There have been serious concerns that the damage goes beyond what was experienced by the individual women, and that policies built on Cohen’s many survey findings are flawed because their very questions—lines of investigation about the perils of intermarriage, say—don’t take into account the realities of Jewish women’s lives today. If women had been framing the questionnaires used to determine a community’s priorities, the data yielded might have been different. Maybe they would demonstrate that interfaith couples in which the Jewish partner is a woman are flourishing. Maybe they would demonstrate that if a Jew marries a non-Jew and the couple establishes a Jewish household there’s an advantage to the community as a whole. But without the talents of social scientists who are looking at a community through a gender lens, how can we know? Social science, as a locus of study, should be hypothesis-driven. Thus the researcher has to know what important questions to ask of the subject, needs to really understand clearly the human dimensions of a field in order to develop useful hypotheses. And if the hypotheses are based on faulty perceptions about the subject’s reality, the wrong questions are asked and fruitful data will stay beneath the surface.

A few examples from the Lilith annals.

Jewish women staying single.

In the 1990s, the magazine wanted to report on Jewish women’s expectations of becoming mothers. Since Jewish women then were rarely having children outside of marriage, we sought marriage statistics from the national Jewish population surveys then being commissioned. Lilith asked the late demographer Egon Mayer, who had shaped those surveys, to substantiate our hypothesis that Jewish women, for a variety of reasons, were more likely to remain single through their childbearing years than other women were. (The reasons included many years of higher education and a shrinking pool of eligible Jewish mates as more Jewish men were marrying “out.”) The common wisdom was that Jews were all interested in being fruitful and multiplying as part of a family-oriented religious practice. Professor Mayer, initially skeptical, sifted through the data for information that hadn’t yet surfaced because no one had asked the question from this particular perspective. It turned out that Jewish women at the time were exactly twice as likely to remain single through their childbearing years than their white American peers. If you follow a feminist hunch, the results may surprise you.

Women’s philanthropy.

When Lilith first investigated Jewish women’s philanthropic donations, women’s charitable giving to Jewish causes was viewed as “pin money”—unimportant in the general calculus of a community’s budget. No one had yet asked how heterosexual couples made these money decisions. The man usually got credit in public for the family’s “gift,” even when the woman determined the cause and the amount on the check.
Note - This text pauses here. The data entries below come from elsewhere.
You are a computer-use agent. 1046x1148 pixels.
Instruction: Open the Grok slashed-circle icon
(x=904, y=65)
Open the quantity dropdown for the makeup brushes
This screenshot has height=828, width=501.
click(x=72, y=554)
In fact, when professional fundraisers failed to recognize women’s role in the couple’s process, the donation was likely to shrink.

Male and female addicts.

Researchers have noted that addiction-cessation programs like Alcoholics Anonymous work well when the sufferer concedes that he needs to recognize a “higher power” and put himself into the hands of that power. Jewish men in these programs may find this process “too Jesus-y,” but in publishing one woman’s revised version of the famous twelve steps, Lilith learned that for many women there is a different impediment. For women who have been in the hands of more powerful others their whole lives, this step may be so counterproductive as to thrust them back into their dependencies. The Jewish universe loses out when women worthy of professional respect are driven from their academic positions by a flawed male with a lot of power. The harm done by Jewish leaders who are also sexual predators goes beyond the considerable damage to individual women; it also skews how the Jewish community will shape its present, and the Jewish future.